Lysine 2,3-Aminomutase: Rapid Mix−Freeze−Quench Electron Paramagnetic Resonance Studies Establishing the Kinetic Competence of a Substrate-Based Radical Intermediate

Abstract

Lysine 2,3-aminomutase from Clostridia catalyzes the interconversion of l-lysine and l-β-lysine. The enzyme contains iron−sulfur clusters and is activated by pyridoxal 5‘-phosphate and S-adenosylmethionine, all of which participate in catalysis. Current spectroscopic evidence implicates two substrate-based organic radicals as intermediates in the mechanism.
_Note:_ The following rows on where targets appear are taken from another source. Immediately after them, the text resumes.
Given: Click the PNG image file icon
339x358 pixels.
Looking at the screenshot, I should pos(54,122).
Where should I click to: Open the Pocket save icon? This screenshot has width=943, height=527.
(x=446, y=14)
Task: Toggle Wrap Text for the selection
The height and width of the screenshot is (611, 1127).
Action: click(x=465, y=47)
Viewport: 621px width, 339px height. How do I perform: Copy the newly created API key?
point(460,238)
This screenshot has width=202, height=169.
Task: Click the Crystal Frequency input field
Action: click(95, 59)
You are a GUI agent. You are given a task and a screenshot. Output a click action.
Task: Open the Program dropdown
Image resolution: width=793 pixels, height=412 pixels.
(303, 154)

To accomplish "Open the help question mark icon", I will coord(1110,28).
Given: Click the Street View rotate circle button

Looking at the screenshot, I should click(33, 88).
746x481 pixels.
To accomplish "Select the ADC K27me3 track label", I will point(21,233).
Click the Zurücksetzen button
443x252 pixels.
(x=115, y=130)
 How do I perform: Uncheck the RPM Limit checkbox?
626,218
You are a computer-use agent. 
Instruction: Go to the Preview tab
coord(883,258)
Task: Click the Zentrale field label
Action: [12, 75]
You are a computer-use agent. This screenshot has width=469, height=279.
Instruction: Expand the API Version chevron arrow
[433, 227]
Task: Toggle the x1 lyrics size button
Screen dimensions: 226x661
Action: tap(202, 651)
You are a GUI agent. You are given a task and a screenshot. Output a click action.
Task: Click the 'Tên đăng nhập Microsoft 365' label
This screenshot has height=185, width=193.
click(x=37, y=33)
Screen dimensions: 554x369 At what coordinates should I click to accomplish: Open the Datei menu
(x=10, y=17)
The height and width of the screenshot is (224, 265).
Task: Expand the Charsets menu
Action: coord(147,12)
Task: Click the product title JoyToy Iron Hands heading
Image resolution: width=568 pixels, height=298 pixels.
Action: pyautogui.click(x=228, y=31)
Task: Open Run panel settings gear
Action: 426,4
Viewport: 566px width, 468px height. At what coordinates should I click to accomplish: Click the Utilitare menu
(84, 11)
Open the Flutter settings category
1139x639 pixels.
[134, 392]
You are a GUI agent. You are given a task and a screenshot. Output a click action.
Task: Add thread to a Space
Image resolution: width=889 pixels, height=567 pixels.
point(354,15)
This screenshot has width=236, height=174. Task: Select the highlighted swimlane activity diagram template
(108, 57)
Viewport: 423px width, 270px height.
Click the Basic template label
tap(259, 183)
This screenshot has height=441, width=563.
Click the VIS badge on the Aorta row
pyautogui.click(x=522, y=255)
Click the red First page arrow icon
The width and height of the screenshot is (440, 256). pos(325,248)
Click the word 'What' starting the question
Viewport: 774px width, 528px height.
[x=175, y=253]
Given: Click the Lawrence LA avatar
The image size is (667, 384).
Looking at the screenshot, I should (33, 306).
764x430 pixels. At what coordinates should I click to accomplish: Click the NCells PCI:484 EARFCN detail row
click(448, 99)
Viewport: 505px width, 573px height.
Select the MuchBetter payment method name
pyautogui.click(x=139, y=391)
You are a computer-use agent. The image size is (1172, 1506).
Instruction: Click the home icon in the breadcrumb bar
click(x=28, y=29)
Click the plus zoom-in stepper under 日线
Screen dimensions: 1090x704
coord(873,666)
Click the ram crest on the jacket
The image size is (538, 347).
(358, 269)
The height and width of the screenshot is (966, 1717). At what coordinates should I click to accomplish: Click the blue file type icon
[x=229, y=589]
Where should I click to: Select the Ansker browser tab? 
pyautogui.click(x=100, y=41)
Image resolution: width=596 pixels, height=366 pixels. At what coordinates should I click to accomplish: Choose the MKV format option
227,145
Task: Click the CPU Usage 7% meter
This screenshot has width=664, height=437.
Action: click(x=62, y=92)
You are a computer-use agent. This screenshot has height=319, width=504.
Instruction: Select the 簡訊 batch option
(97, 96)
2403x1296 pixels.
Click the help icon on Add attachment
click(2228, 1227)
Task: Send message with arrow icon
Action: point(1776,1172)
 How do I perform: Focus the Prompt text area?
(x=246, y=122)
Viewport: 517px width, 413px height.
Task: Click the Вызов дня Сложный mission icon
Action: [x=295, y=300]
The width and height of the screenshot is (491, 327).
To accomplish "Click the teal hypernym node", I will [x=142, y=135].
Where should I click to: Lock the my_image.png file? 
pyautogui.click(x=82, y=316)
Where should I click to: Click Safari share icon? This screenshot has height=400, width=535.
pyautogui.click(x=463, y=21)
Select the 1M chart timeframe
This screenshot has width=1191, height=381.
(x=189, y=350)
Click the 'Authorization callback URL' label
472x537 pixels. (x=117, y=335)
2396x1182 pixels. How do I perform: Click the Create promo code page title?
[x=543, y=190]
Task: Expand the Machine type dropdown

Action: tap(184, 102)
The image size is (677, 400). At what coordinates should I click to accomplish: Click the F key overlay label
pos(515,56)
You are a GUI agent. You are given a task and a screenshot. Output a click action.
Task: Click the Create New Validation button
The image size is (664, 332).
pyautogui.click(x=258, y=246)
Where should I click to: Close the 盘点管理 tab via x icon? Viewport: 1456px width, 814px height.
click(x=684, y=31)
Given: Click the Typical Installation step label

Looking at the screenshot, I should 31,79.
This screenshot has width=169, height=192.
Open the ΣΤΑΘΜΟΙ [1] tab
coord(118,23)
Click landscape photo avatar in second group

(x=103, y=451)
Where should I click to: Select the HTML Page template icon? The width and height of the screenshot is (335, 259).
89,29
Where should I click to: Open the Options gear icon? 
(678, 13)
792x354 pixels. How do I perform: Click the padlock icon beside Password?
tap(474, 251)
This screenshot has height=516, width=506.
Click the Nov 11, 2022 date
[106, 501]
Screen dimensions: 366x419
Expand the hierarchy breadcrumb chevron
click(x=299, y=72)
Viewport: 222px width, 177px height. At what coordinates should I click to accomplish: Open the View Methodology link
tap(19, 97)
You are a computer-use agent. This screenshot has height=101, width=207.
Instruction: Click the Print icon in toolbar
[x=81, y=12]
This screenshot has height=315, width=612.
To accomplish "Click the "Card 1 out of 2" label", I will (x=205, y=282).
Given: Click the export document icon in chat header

One of these species, the radical N³-(5‘-phosphopyridoxylidene)-β-lysin-2-yl (3), appears in the steady state of the reaction of lysine and has been definitively characterized by EPR and ESEEM spectroscopy. The 2-deuterio form of this radical, 3-2-d, which is generated in the reaction of l-[2-²H]lysine, can be distinguished by line shape analysis from 3. The rate at which the signal for 3-2-d is transformed into that for 3 has been measured by rapid mix−freeze quench kinetic analysis. The rate constant for this process is 24 ± 8 s^-1 at 21 °C. This is the rate constant for the turnover of radical 3 and is indistinguishable from the turnover number of lysine 2,3-aminomutase. Therefore, radical 3 is kinetically competent as an intermediate in the reaction of lysine 2,3-aminomutase.